*Exercise prompt*
Render all of the entries below as a two-column CSV with the columns "target" and "coordinates," one row for each entry's text and its answer, each in a quoted field with line breaks replaced by spaces. Omit the pictures.

*Material for the task*
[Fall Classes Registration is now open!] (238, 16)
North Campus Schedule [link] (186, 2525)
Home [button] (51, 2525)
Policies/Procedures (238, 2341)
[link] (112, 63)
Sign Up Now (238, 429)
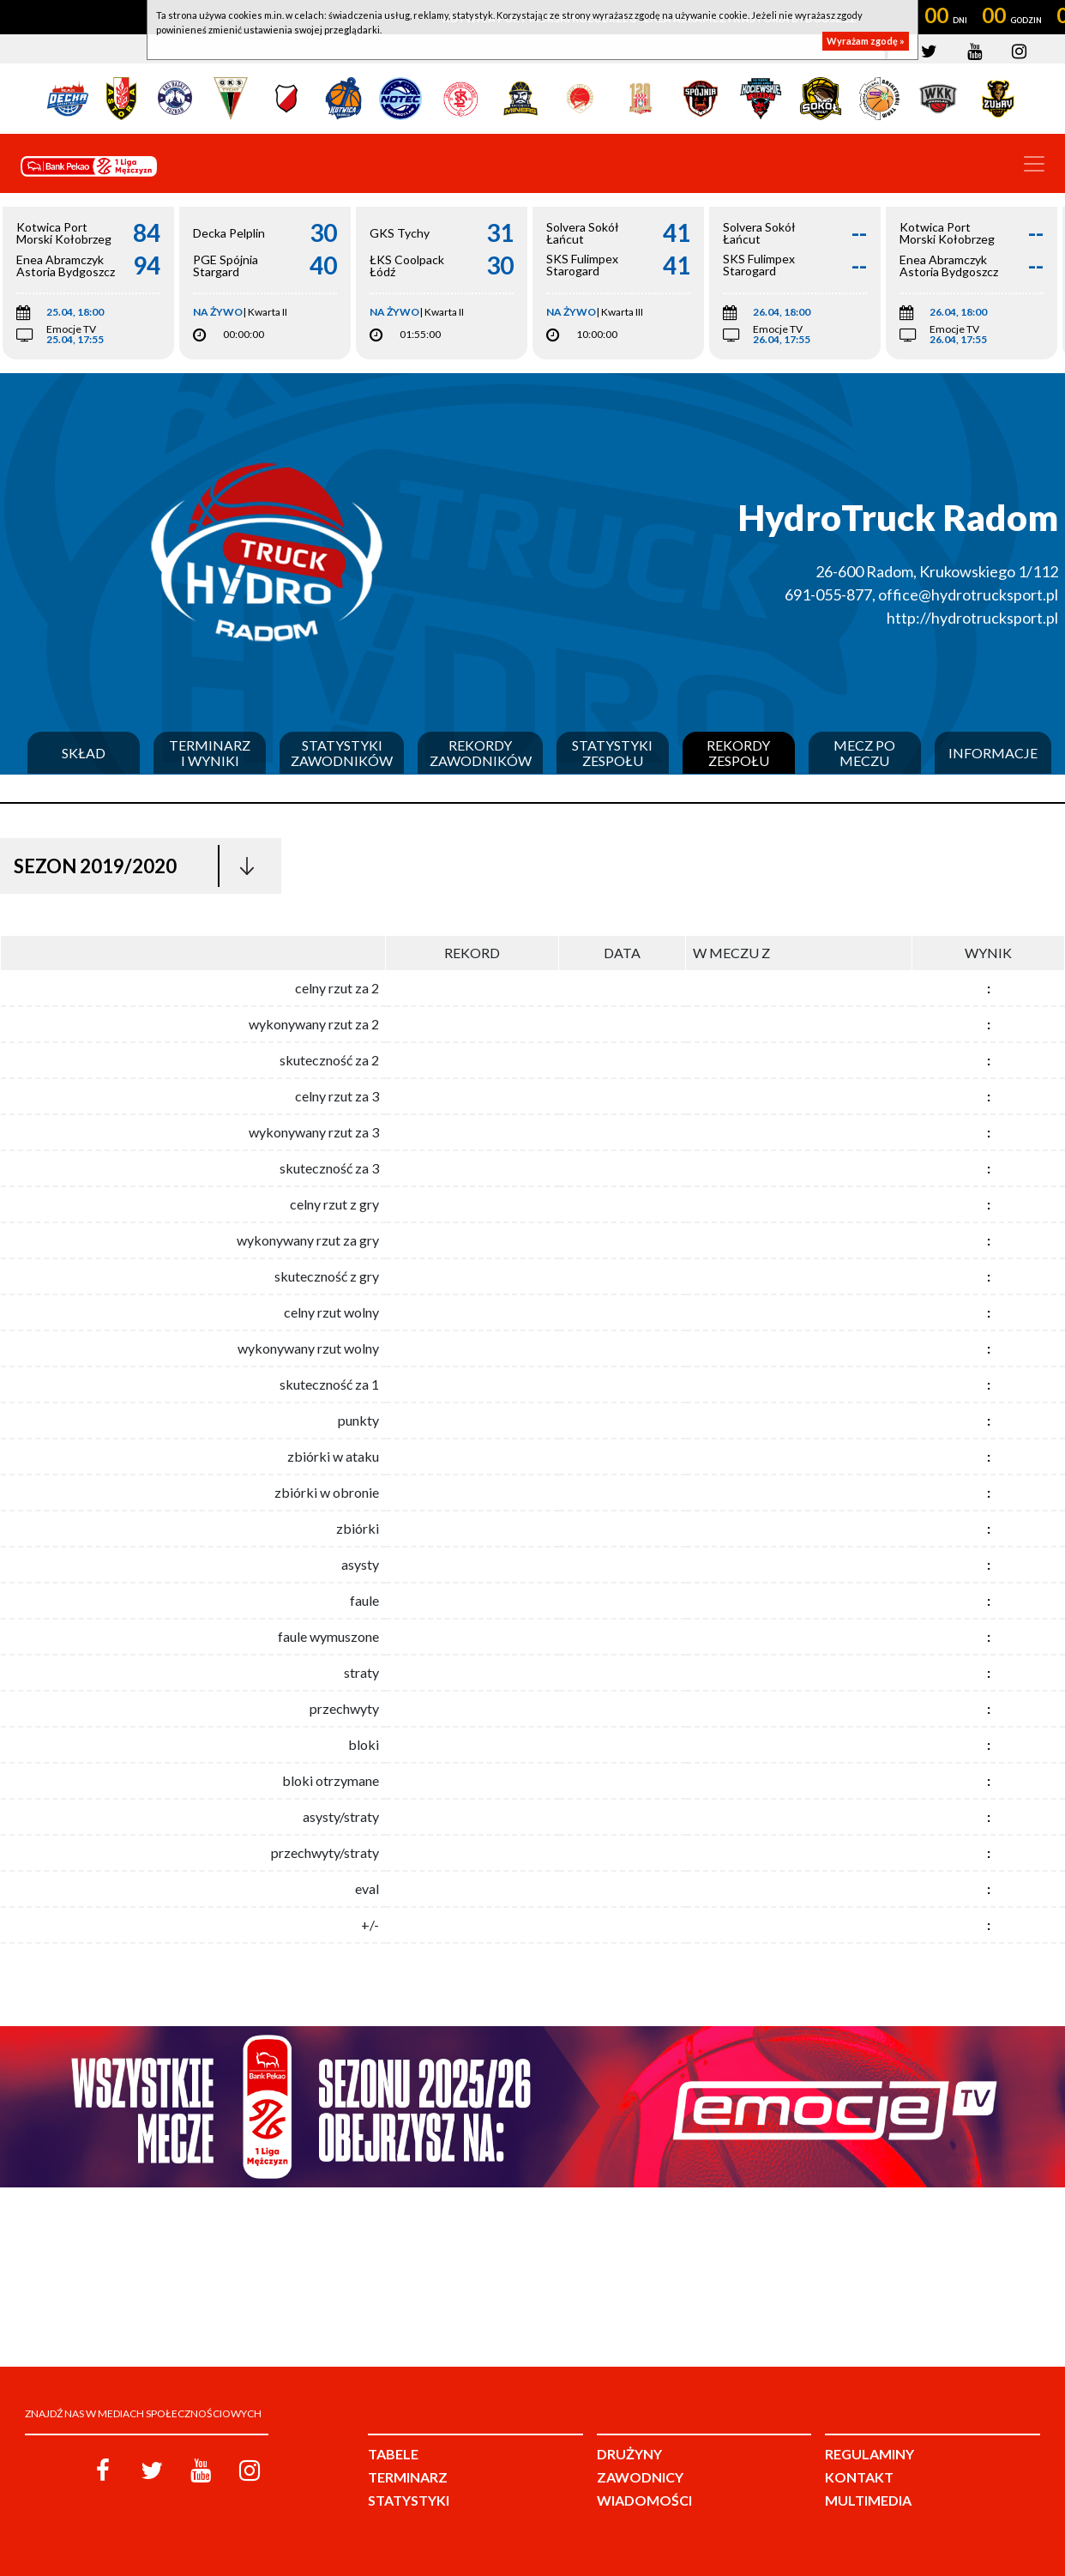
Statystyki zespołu (612, 753)
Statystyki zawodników (342, 753)
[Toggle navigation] (1034, 164)
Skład (83, 753)
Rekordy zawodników (481, 753)
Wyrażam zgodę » (866, 40)
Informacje (993, 753)
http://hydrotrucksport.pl (972, 617)
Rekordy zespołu (738, 753)
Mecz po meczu (864, 753)
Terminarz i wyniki (209, 753)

*Task response*
target,coordinates
"[Fall Classes Registration is now open!]","(238, 16)"
"North Campus Schedule [link]","(186, 2525)"
"Home [button]","(51, 2525)"
"Policies/Procedures","(238, 2341)"
"[link]","(112, 63)"
"Sign Up Now","(238, 429)"
"Statystyki zespołu","(612, 753)"
"Statystyki zawodników","(342, 753)"
"[Toggle navigation]","(1034, 164)"
"Skład","(83, 753)"
"Rekordy zawodników","(481, 753)"
"Wyrażam zgodę »","(866, 40)"
"Informacje","(993, 753)"
"http://hydrotrucksport.pl","(972, 617)"
"Rekordy zespołu","(738, 753)"
"Mecz po meczu","(864, 753)"
"Terminarz i wyniki","(209, 753)"